Hello!
I am building a stan model (using rstan) to fit ordinal data (1-8 on a scale) from an experiment with two testing sessions. The effects of two independent variables and their interaction are modeled. I used a hierarchical structure to define each of the four model parameters (two IVs, interaction, and intercept): a parameter for each individual and a group-level distribution (mean and sd) for the entire group.
parameters {
// Group-level parameter means
real mu_mean_lex;
real mu_mean_noise;
real mu_mean_inter;
real mu_mean_cept;
// Group-level parameter SDs
real<lower=0> mu_sd_lex;
real<lower=0> mu_sd_noise;
real<lower=0> mu_sd_inter;
real<lower=0> mu_sd_cept;
// Individual-level parameters
vector[N] mu_i_lex;
vector[N] mu_i_noise;
vector[N] mu_i_inter;
vector[N] mu_i_cept;
}
The model is fit to the data X[i,n] of two testing sessions separately using the ordered_logistic() function:
model {
...
// For each subject
for (i in 1:N) {
// For each trial
for(n in 1:T_ctr){
row_vector[param_num] conds = [Cond[1,n],Cond[2,n],(Cond[1,n]*Cond[2,n]), 1];
vector[param_num] params = [mu_i_lex[i], mu_i_noise[i], mu_i_inter[i], mu_i_cept[i]]';
target += ordered_logistic_lpmf(X[i,n]| conds*params, c);
}
}
}
But the posterior means of mu_i_inter showed a low correlation across the two testing sessions. So I tried to model the experiment using brms:
model.s1 <- brm(response ~ condition*ar + (condition*ar|participant), data = df_data1, family = cumulative(), iter = 5000, chains = 1)

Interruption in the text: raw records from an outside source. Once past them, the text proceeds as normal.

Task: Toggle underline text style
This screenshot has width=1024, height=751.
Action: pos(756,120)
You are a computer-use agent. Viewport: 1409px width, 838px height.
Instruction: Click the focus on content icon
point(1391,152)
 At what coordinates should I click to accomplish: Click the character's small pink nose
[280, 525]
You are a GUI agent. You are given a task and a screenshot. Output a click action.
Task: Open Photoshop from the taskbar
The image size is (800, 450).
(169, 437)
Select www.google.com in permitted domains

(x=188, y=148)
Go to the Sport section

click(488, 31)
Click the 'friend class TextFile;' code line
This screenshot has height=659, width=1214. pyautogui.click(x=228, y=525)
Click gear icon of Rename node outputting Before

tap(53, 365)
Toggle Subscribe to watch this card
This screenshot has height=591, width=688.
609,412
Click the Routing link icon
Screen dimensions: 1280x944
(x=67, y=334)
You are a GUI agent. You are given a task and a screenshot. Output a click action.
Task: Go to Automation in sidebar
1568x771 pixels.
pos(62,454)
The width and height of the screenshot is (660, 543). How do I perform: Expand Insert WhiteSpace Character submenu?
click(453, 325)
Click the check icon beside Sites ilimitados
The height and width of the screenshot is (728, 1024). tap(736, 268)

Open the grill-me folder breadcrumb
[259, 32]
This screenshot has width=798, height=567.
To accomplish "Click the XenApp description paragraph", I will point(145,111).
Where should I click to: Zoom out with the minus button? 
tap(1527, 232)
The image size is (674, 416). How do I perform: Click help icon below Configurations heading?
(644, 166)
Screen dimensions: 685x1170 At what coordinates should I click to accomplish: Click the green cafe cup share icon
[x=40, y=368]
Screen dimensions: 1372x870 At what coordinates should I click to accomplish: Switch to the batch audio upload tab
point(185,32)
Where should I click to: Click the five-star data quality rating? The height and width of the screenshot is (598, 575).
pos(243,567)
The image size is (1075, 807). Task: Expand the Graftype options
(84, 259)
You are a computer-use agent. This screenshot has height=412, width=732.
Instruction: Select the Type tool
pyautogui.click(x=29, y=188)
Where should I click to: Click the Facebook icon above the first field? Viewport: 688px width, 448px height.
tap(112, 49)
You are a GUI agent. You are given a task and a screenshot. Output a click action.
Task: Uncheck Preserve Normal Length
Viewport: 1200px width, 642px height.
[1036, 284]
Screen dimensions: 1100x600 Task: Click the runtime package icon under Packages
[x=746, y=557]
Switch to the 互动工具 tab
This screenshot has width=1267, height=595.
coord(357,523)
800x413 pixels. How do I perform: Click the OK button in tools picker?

Different from my stan model, the brms-estimated interaction effect has a much higher correlation across two sessions.
I used stancode(model.s1) to check its stan code and found two main things that are different from my model.
The first one is the different implementation of group-level effects. Instead of a hierarchical model, the brms model used the combination of both group-level and individual-level effects in the model-fitting:
model {
...
vector[N] mu = rep_vector(0.0, N);
mu += Xc * b;
for (n in 1:N) {
// add more terms to the linear predictor
mu[n] += r_1_1[J_1[n]] * Z_1_1[n] + r_1_2[J_1[n]] * Z_1_2[n] + r_1_3[J_1[n]] * Z_1_3[n] + r_1_4[J_1[n]] * Z_1_4[n];
}
for (n in 1:N) {
target += ordered_logistic_lpmf(Y[n] | mu[n], Intercept);
}
...
}
Xc and b are group-level conditions and effect coefficients. Z_1_1[n] - Z_1_4[n] are individual-level effect coefficients.
Another difference is the lprior:
transformed parameters {
real lprior = 0; // prior contributions to the log posterior
lprior += student_t_lpdf(Intercept | 3, 0, 2.5);
lprior += student_t_lpdf(sd_1 | 3, 0, 2.5)
- 4 * student_t_lccdf(0 | 3, 0, 2.5);
lprior += lkj_corr_cholesky_lpdf(L_1 | 1);
}
model {
if (!prior_only) {
...
// model fitting using ordered_logistic()
}
target += lprior;
target += std_normal_lpdf(to_vector(z_1));
}
So just wondering what the function of lprior is and whether it is the two different implementations above that contributed to the difference in parameter estimation?